Data Manipulation: Pandas vs Rust

Rust requires a lot more work compared to Pandas, but, Rust is way more flexible and performant.

Introduction

Pandas is the main Data analysis package of Python. For many reasons, Native Python has very poor performance on data analysis without vectorizing with NumPy and the likes. And historically, Pandas has been created by Wes McKinney to package those optimisations in a nice API to facilitate data analysis in Python.

This, however, is not necessary for Rust. Rust has great data performance natively. This is why Rust doesn’t really need a package like Pandas.

I believe the rustiest way to do Data Manipulation in Rust would be to build a heap of data struct.

But, I could be wrong, let me know if that’s the case.

This is my experience and reasoning comparing Pandas vs Rust.

Data

Performance benchmarks are done on this very random dataset: https://www.kaggle.com/START-UMD/gtd that offers around 160,000 lines / 130 columns for a total size of 150Mb. The size of this dataset corresponds to the type of dataset I regularly encounter, that’s why I chose this one. It isn’t the biggest dataset in the world, and, more studies should probably be done on a larger dataset.

The merge will be done with another random dataset: https://datacatalog.worldbank.org/dataset/world-development-indicators, the WDICountry.csv


1. Reading and instantiating Data

[Pandas]

Reading and instantiating Data in Pandas is pretty straightforward, and handles by default many data quality problems:

import pandas as pd

path = "/home/peter/Documents/TEST/RUST/terrorism/src/globalterrorismdb_0718dist.csv"
df = pd.read_csv(path)

[Rust] Reading CSV

For Rust, Managing bad quality data is very very tedious. In this dataset, some fields are empty, some lines are badly formatted, and some are not UTF-8 encoded.

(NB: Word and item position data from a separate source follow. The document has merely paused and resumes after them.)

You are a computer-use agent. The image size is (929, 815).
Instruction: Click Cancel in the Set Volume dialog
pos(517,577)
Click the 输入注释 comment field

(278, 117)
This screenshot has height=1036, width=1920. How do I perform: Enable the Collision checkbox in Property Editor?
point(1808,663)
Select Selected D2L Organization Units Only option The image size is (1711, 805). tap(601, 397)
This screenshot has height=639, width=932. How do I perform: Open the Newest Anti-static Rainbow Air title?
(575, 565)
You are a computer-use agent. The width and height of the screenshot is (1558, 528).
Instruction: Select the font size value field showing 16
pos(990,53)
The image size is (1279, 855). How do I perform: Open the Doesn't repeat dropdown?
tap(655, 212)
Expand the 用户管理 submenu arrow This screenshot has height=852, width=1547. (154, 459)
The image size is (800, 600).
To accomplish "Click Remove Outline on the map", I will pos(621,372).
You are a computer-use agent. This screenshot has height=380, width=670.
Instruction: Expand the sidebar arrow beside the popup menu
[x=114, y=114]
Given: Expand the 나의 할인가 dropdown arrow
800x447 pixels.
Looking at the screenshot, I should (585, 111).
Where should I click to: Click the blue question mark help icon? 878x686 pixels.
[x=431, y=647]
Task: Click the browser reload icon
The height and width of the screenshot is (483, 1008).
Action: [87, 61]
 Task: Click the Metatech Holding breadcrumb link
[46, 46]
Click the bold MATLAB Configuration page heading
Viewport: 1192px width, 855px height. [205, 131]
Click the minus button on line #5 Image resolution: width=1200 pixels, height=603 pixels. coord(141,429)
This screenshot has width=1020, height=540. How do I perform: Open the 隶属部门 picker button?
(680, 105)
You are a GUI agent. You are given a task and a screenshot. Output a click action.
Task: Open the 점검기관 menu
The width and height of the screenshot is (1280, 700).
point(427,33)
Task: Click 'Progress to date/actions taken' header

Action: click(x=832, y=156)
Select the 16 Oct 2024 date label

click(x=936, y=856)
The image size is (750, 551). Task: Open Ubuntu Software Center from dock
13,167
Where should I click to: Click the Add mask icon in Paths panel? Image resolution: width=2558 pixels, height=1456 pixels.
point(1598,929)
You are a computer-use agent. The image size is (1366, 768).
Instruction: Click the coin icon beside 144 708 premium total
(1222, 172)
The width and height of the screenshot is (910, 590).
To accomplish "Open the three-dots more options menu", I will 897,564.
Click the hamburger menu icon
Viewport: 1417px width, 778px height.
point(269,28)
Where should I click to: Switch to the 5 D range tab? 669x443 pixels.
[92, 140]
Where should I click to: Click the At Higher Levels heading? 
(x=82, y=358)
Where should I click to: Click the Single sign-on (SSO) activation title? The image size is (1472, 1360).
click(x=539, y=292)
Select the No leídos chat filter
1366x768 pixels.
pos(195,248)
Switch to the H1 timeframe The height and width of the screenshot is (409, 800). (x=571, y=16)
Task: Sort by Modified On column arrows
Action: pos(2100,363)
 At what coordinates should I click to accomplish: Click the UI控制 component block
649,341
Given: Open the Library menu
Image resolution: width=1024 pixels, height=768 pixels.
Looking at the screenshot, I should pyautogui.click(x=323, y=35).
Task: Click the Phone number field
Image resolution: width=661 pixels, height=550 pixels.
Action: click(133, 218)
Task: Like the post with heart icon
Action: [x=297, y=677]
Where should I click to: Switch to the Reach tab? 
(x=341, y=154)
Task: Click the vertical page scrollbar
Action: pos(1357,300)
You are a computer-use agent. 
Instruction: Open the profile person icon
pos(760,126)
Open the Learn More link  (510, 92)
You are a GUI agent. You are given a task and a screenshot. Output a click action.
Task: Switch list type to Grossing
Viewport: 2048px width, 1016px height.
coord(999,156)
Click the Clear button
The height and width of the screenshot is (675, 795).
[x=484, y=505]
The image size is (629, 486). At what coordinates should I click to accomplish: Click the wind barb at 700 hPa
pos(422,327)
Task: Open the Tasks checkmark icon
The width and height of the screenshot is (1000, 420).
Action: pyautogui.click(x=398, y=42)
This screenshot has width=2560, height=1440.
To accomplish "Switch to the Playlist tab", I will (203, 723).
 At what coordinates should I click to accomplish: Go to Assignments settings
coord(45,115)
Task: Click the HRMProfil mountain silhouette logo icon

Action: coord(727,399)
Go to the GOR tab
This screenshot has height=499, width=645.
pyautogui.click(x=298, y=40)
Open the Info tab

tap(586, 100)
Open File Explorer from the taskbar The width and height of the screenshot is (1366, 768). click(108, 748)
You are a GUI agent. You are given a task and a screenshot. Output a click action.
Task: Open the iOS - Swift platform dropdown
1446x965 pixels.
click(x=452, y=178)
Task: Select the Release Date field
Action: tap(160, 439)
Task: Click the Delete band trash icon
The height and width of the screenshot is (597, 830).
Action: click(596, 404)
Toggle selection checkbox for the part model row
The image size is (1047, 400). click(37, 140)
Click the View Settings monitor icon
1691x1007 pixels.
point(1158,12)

To open the CSV, I used the csv crate but it does not solve all the issues listed above. With well-formatted data, reading can be done like so:

let path = "/home/peter/Documents/TEST/RUST/terrorism/src/foo.csv"
let mut rdr = csv::Reader::from_path(path).unwrap();

But with bad quality formatting, mine looked like this:

use std::fs::File;    
use encoding_rs::WINDOWS_1252;
use encoding_rs_io::DecodeReaderBytesBuilder;

// ...

    let file = File::open(path)?;
    let transcoded = DecodeReaderBytesBuilder::new()
        .encoding(Some(WINDOWS_1252))
        .build(file);
    let mut rdr = csv::ReaderBuilder::new()
        .delimiter(b',')
        .from_reader(transcoded); 

ref: https://stackoverflow.com/questions/53826986/how-to-read-a-non-utf8-encoded-csv-file

[Rust] Instantiating the data

To instantiate the data, I used Serde https://serde.rs/ for serializing and deserializing my data.

To use Serde, I needed to make a struct of my data. But, having a struct of my data is great has it makes my code follow a model-based coding paradigm with a well-defined type for each field. It also enables me to implement traits and methods on top of them.

However, the data I wanted to use has 130 columns… And, It seemed that there is no way to generate the definition of the struct automatically.

To avoid doing the definition manually, I had to build my own struct generator:

fn inspect(path: &str) {
    let mut record: Record = HashMap::new();

    let mut rdr = csv::Reader::from_path(path).unwrap();

    for result in rdr.deserialize() {
        match result {
            Ok(rec) => {
                record = rec;
                break;
            }
            Err(e) => (),
        };
    }
    // Print Struct
    println!("#[skip_serializing_none]");
    println!("#[derive(Debug, Deserialize, Serialize)]");
    println!("struct DataFrame {{");
    for (key, value) in &record {
        println!("    #[serialize_always]");

        match value.parse::<i64>() {
            Ok(n) => {
                println!("    {}: Option<i64>,", key);
                continue;
            }
            Err(e) => (),
        }
        match value.parse::<f64>() {
            Ok(n) => {
                println!("    {}: Option<f64>,", key);
                continue;
            }
            Err(e) => (),
        }
        println!("    {}: Option<String>,", key);
    }
    println!("}}");
}

This generated the struct as follows:

use serde::{Deserialize, Serialize};
use serde_with::skip_serializing_none;

#[skip_serializing_none]
#[derive(Debug, Clone, Deserialize, Serialize)]
struct DataFrame {
    #[serialize_always]
    individual: Option<f64>,
    #[serialize_always]
    natlty3_txt: Option<String>,
    #[serialize_always]
    ransom: Option<f64>,
    #[serialize_always]
    related: Option<String>,
    #[serialize_always]
    gsubname: Option<String>,
    #[serialize_always]
    claim2: Option<String>,
    #[serialize_always]

    // ...

skip_serializing_none: Avoid having error on empty fields in the CSV.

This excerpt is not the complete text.